Good luck with your health

And I wonder if the grandson needs a guardian to protect him after the OP is gone.

He died of it, in 1993, at age 74. At the time, it was incurable.

He didn't last any two years.

I was hopeful to live to the mid-terms. Looks like i am going to make it. Now for the general. I really want to see trump get his ass handed to him on a platter.
Hope no one minds my occasional sashay into politics, my avocation at this time.

One, John, is doing well the other, Thomas is not. They both live at home Tom recently returning home. They are in their mid to late 20's. John is attending school and Tom has recently found part-time employment. John is very easy to get along with Tom not so much.


I have big concerns for their futures.

I wish you and your grandson all the best.

It sounds like you've had a pretty good life so far and have done well by yourself and your family. I know that doesn't make this diagnosis any less scary, but kudos to you for everything thus far, including on how you seem to be handling this.

December's a long time to wait for a more-specific prognosis and treatment plan, or to look into the possibilities of clinical trials as someone else suggested. If you haven't yet, you might talk with your regular doctor as soon as feasible to get some pre-pulmonlogist information and answers, and/or ask the pulmonologist's office if they have a waiting list in case an appointment is available sooner (say, if someone scheduled for tomorrow cancels and creates an opening). And if you may be eligible for any clinical trials -- either in your own town or in any you'd be comfortable traveling to -- those trial coordinators might want to see you themselves ASAP for assessment.

Other people have made really good suggestions about autism-specific organizations and support groups, and about trusts (though it sounds like that's not an issue for you). If your grandson will need to live with someone else eventually, it might be easier for him if you start looking into that sooner rather than later, together, so he can get your support for his own feelings and preferences and have some time to get used to the idea. It'd be great if you could meet and get to know his eventual new support, and share your concerns and get their views.

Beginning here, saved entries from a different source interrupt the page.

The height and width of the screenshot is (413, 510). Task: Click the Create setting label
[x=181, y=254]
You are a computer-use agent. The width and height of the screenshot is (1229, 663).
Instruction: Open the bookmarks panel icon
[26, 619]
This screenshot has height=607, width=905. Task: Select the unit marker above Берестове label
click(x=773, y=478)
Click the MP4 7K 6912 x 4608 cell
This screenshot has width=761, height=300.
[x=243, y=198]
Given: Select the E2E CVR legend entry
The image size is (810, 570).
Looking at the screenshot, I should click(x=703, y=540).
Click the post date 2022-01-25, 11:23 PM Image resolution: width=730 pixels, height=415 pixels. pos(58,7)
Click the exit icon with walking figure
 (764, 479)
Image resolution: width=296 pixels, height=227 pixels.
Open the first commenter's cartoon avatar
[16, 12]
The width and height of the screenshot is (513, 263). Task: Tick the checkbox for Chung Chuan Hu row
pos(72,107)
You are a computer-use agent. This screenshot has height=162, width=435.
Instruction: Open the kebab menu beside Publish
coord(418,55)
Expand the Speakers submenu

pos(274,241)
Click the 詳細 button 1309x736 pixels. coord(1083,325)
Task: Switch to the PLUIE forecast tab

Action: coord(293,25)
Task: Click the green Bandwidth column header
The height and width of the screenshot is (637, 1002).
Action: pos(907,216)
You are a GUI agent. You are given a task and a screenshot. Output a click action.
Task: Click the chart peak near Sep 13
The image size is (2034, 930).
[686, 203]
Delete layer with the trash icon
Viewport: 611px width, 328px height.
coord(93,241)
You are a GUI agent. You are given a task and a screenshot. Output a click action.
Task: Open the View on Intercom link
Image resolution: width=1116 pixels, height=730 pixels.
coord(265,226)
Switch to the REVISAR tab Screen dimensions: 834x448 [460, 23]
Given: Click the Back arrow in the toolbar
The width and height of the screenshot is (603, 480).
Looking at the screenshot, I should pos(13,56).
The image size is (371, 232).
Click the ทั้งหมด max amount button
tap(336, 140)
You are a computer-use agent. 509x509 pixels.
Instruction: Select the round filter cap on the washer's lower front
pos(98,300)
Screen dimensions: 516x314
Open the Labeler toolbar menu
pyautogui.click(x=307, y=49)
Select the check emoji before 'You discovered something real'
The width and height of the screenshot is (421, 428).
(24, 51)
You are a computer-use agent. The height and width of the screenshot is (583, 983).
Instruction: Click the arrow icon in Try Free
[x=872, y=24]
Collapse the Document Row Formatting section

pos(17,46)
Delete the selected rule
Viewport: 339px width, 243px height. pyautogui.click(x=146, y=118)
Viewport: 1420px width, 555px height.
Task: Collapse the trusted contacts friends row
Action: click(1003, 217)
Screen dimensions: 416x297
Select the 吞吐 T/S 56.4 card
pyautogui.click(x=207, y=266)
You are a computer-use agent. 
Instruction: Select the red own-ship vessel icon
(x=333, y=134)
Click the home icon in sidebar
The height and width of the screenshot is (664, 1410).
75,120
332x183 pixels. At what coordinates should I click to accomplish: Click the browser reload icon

I understand that you may want prognosis specifics before you tell your family, and I don't know the nature of your family relationships or communication, but they might rather know earlier than later. It can be hard to find out that significant news was withheld for a while, and the sooner they know the sooner they can start working through their own thoughts and feelings and plans. Might any of your other family members have their own insights and assistance to offer for your grandson?

If you haven't been to see a counselor/therapist/psychologist, that might be helpful, too. A good one will have ideas on what you could do to help your grandson work on a positive attitude, and will also know (or have ready access to) exactly what services and help your local area has available for people on the autism spectrum. If your grandson doesn't already see a counselor himself, that, too, could help; having an extant relationship with one might make it easier for him to deal with grief and loss and change whenever that time comes.

One affairs-in-order thing that sometimes gets overlooked is having all necessary information organized in one place for whenever family members may need it. My grandparents kept what they called their "black book", a black notebook binder, by their desk at home; it had all details and numbers for their doctors, insurance (health, life, disability, home, car, etc.), my grandfather's military service and benefits, bank and investment accounts, billing/charge accounts, funeral service information, lawyer, etc. It was invaluable for each of their final illnesses and eventual deaths, and prevented a lot of added stress in a already-stressful times.

May you have many more years of comfortable and happy living, and may your grandson and all you care about thrive.